Thanks in part to the growing popularity of Material Design, card-style interfaces are popping up everywhere. This trendy and functional aesthetic uses container-style design elements to hold a variety of information. If you want to take advantage of this highly versatile approach, your cards need to stand out.
One way to do that is with color. Great color choices, exciting color palettes, and interesting combinations can be used to create emphasis, enhance usability, and draw users into your design projects.
Card-Style Design Primer
There’s a lot to know about designing with cards, which can feature various kinds of data (such as images, text, buttons, links, comments, or video) that all relate to one link or piece of information.
Designed to mirror the look of old-school playing or trading cards, these clickable containers include an area for some sort of visual and a small block of text or a button. The advantages to a card style interface are that users tend to easily grasp how they work, making them an ideal solution for aggregated content or e-commerce. Plus, they’re easy to browse and are highly shareable and versatile.
Photo credit:
Photo credit: The Clymb
To start using cards, begin by learning the basics of card design in UX Pin’s “Web Design Book of Trends 2015-2016.”
You’ll also want to follow these seven best practices from “The Complete Guide to Effective Card-Style Interface Design”:
Negative space. Use sufficient borders and padding to avoid clutter.
One card, one concept. Cards simplify your site’s structure. Don’t undermine that by making each card overly complex.
Suitable images. Card images tend to be small, make sure you use clear pictures that are appropriately cropped to suit where they’ll be used.
Simple typography. Because text also tends to be small, simple typography is most legible. Choose simple and elegant fonts, avoiding decorative typefaces.

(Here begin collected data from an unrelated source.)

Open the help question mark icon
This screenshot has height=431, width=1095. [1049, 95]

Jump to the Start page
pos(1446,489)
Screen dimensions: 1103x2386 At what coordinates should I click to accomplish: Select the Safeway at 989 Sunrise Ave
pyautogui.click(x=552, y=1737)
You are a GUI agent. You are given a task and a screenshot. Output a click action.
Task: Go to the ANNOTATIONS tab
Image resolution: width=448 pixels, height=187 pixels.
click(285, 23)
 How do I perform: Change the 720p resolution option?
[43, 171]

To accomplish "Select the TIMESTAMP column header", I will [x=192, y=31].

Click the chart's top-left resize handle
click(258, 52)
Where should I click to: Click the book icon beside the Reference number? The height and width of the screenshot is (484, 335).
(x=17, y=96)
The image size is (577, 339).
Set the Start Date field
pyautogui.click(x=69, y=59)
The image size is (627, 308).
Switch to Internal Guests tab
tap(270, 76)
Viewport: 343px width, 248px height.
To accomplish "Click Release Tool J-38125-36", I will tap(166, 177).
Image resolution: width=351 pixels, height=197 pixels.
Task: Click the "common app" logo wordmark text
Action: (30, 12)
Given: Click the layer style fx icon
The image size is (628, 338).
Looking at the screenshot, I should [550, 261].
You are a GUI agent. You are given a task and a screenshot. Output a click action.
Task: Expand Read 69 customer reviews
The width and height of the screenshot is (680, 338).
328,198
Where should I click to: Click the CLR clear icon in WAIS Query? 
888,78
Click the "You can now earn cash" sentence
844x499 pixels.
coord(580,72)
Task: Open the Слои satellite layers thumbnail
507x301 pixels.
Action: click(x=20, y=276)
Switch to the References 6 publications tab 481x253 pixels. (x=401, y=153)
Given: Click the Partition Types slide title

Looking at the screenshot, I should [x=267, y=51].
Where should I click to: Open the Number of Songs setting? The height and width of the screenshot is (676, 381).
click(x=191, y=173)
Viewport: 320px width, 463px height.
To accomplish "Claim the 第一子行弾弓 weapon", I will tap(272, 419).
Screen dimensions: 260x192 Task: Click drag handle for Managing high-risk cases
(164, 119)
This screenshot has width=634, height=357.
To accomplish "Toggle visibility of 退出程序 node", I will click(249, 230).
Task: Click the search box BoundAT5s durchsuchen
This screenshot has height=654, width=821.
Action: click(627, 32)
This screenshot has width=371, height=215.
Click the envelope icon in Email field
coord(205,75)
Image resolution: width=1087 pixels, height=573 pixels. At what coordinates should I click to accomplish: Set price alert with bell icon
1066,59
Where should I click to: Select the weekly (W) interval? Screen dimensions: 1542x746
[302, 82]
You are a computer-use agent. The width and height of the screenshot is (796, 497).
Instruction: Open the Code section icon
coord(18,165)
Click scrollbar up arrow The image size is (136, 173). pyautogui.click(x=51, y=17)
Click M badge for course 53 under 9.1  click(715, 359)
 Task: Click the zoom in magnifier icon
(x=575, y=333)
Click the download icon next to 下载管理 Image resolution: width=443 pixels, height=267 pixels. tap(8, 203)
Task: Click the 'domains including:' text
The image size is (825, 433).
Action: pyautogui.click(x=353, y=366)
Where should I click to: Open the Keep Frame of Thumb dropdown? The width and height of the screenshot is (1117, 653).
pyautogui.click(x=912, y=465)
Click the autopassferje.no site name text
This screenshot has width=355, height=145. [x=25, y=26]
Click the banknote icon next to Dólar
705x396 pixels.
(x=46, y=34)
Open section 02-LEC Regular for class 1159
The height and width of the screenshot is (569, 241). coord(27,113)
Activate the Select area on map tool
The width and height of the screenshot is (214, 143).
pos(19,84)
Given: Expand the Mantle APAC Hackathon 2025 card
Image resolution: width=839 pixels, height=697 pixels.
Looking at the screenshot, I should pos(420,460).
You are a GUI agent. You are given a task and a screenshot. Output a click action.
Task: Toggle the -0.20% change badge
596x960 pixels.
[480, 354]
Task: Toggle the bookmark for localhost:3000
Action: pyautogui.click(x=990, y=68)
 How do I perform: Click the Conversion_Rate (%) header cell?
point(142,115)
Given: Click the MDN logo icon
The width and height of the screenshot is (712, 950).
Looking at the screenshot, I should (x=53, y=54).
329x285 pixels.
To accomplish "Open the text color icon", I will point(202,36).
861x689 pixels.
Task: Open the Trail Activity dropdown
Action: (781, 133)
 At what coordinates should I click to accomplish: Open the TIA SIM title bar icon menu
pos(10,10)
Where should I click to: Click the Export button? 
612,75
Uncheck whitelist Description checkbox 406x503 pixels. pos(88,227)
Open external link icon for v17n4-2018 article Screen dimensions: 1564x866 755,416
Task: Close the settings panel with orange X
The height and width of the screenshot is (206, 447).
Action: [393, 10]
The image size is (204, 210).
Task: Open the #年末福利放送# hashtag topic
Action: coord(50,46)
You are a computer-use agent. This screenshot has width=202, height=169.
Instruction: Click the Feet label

Get creative. Make an extra effort to stand out from the crowd, using elements such as animated effects, video, round frames, or new color schemes.
Use an open grid. A standard grid helps maintain the same spacing while respecting various sizes and breakpoints.
Implement Fitts’s Law. As we described in Interaction Design Best Practices , Fitt’s Law (as applied to cards) suggests that the entire card be clickable—not just the text or the image. This makes interaction easier for the user.
Light vs. Dark Cards
The first decision you have to make is whether you prefer a light or dark color scheme. There are pros and cons to each; white or light schemes are most common, but darker colors are becoming increasingly popular for mobile apps.
Photo credit: Dribbble
Dribbble’s cards are easy to see, sort, and click to learn more about an individual project. Its design uses white cards against a light background, with a content area below each image to display work. The light color scheme works particularly well on desktops and is easy on the eyes.
Photo credit: SB Joinery
SB Joinery chose a much darker color scheme—reverse type on a dark background—and uses a tinted overlay on images to put visual emphasis on the text and ghost buttons. The pop-out menu also uses this darker theme. Thanks to bolder fonts and high-contrast colors, this dark card aesthetic is readable and highly usable.
Bright Color Schemes
Material Design has been a major influence in the use of cards—and for good reason. The design style emphasizes mobile usability, borrowing from flat design and minimalism to follow an aesthetic and techniques that users are growing accustomed to.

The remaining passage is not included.